## TASK GOAL
In the records below, find the line containing "Click the Nr rejestracyjny input box" and transcribe it and every line after it exactly; leave the pictures out.

** Opening GIVEN DATA block **

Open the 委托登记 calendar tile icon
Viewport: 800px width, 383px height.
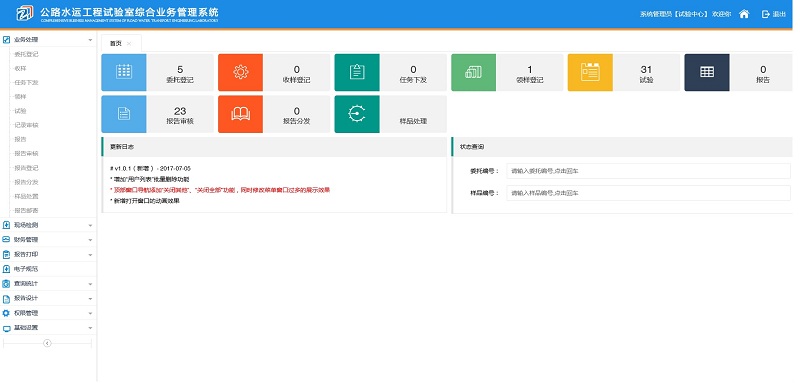[x=124, y=72]

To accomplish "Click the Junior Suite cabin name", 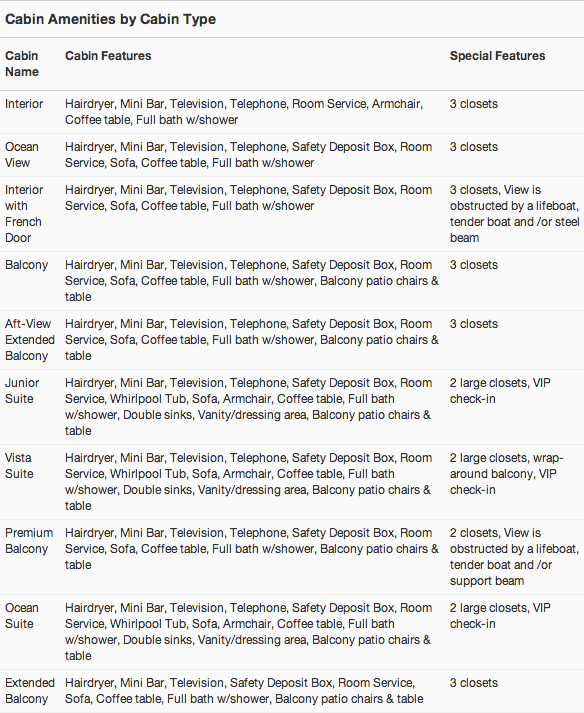I will [x=22, y=391].
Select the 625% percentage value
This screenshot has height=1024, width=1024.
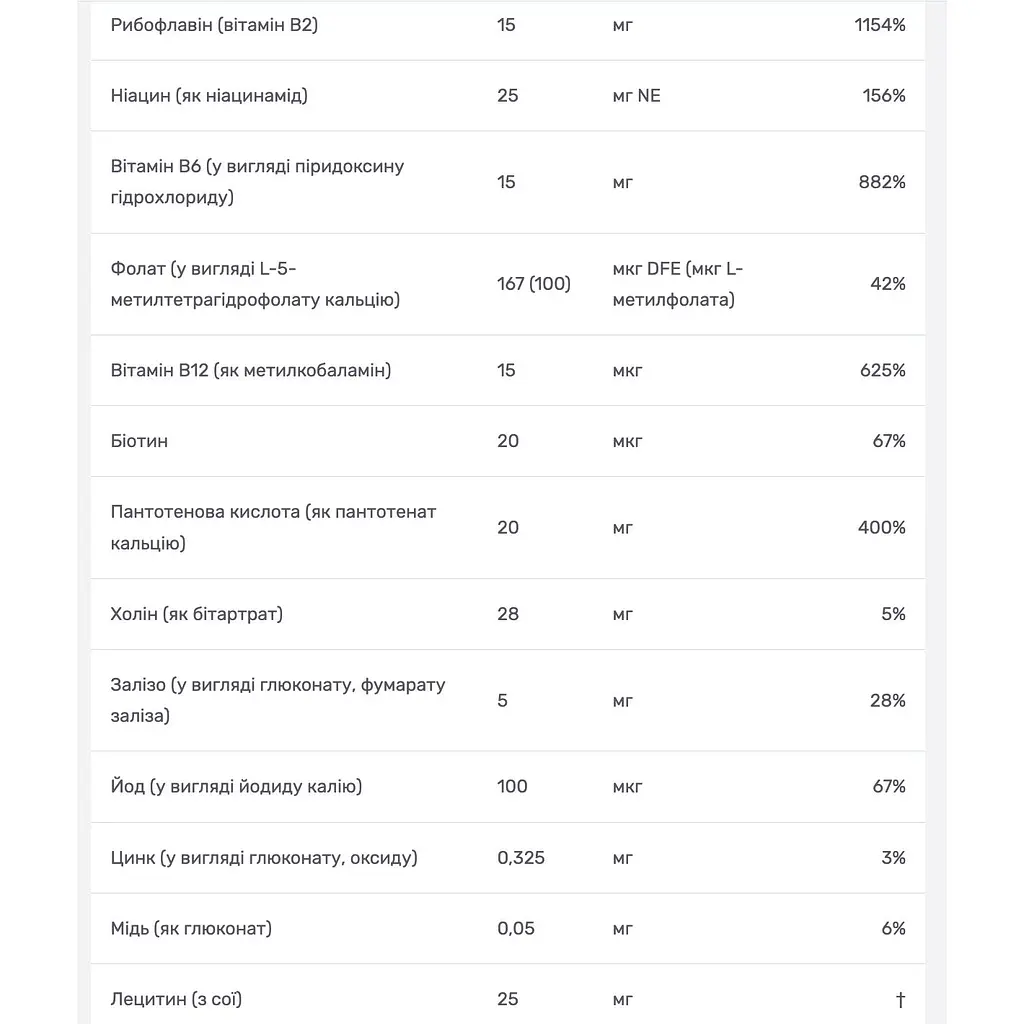pyautogui.click(x=882, y=370)
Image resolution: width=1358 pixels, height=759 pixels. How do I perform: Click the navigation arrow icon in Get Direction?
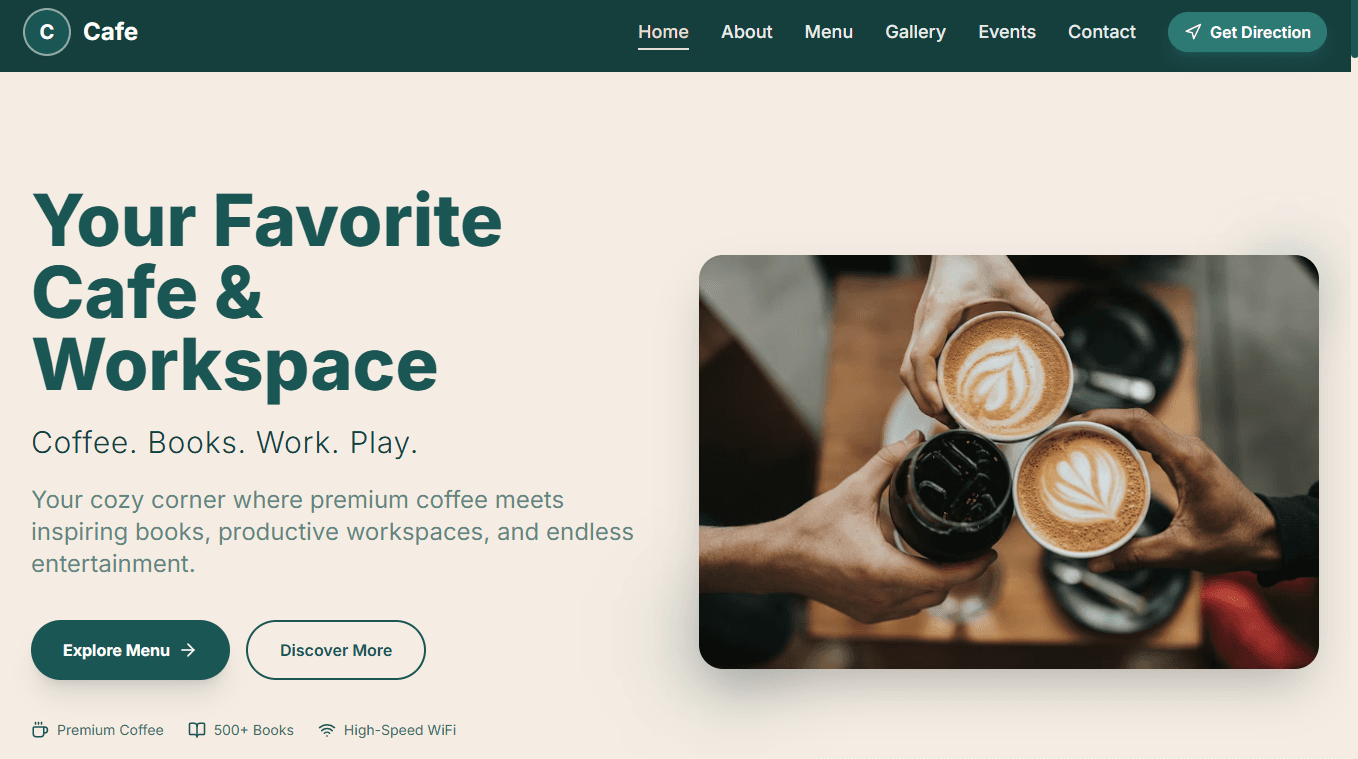pyautogui.click(x=1193, y=32)
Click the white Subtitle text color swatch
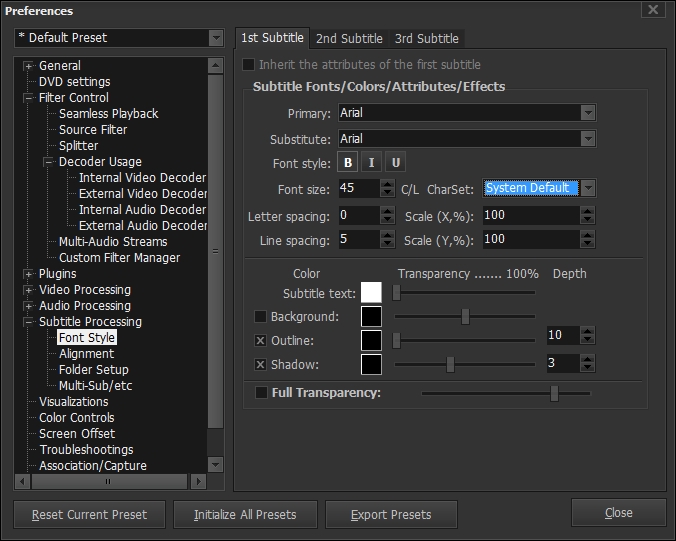Image resolution: width=676 pixels, height=541 pixels. coord(371,292)
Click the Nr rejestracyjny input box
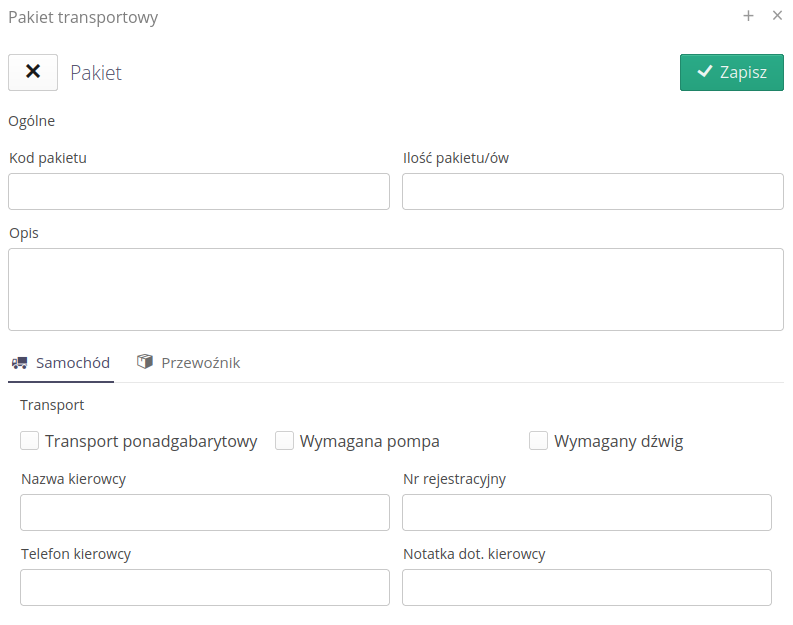Viewport: 793px width, 625px height. (x=586, y=512)
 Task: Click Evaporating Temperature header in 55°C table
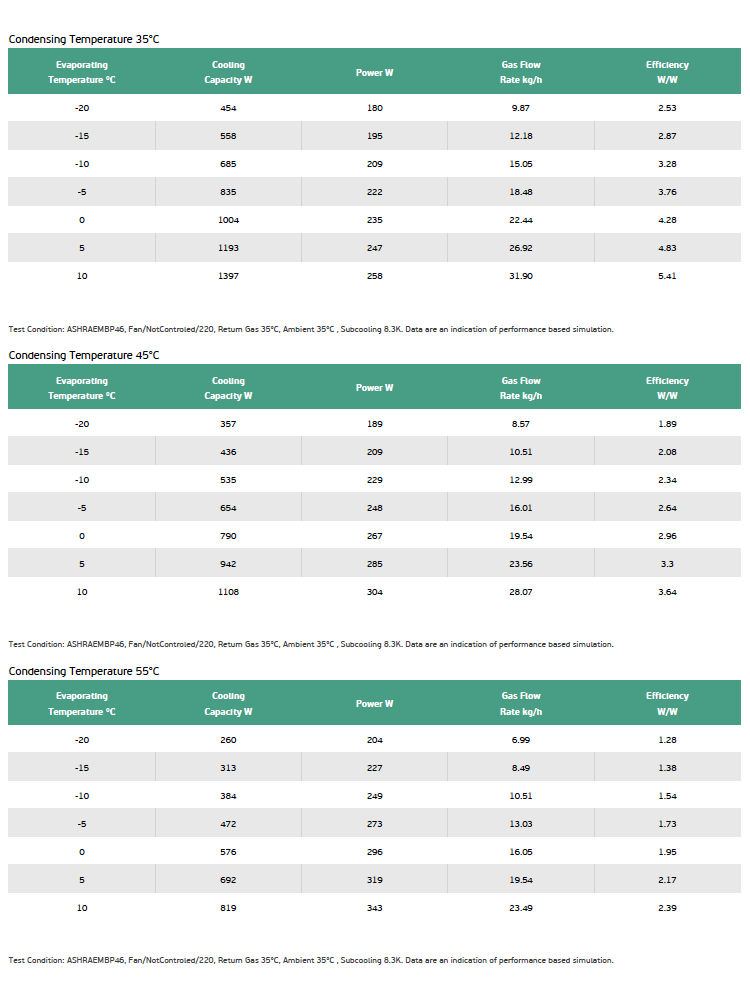tap(82, 704)
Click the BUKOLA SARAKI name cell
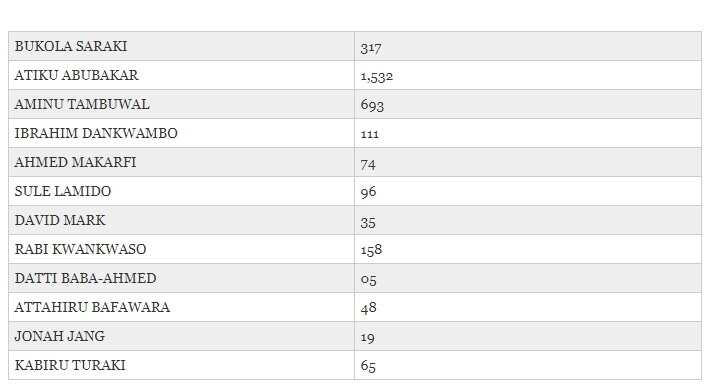Viewport: 718px width, 392px height. [x=181, y=46]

** Closing GIVEN DATA block **

## ANSWER AREA
Click the Nr rejestracyjny input box
Viewport: 793px width, 625px height. (x=586, y=512)
 Task: Click Evaporating Temperature header in 55°C table
tap(82, 704)
Click the BUKOLA SARAKI name cell
Viewport: 718px width, 392px height. [x=181, y=46]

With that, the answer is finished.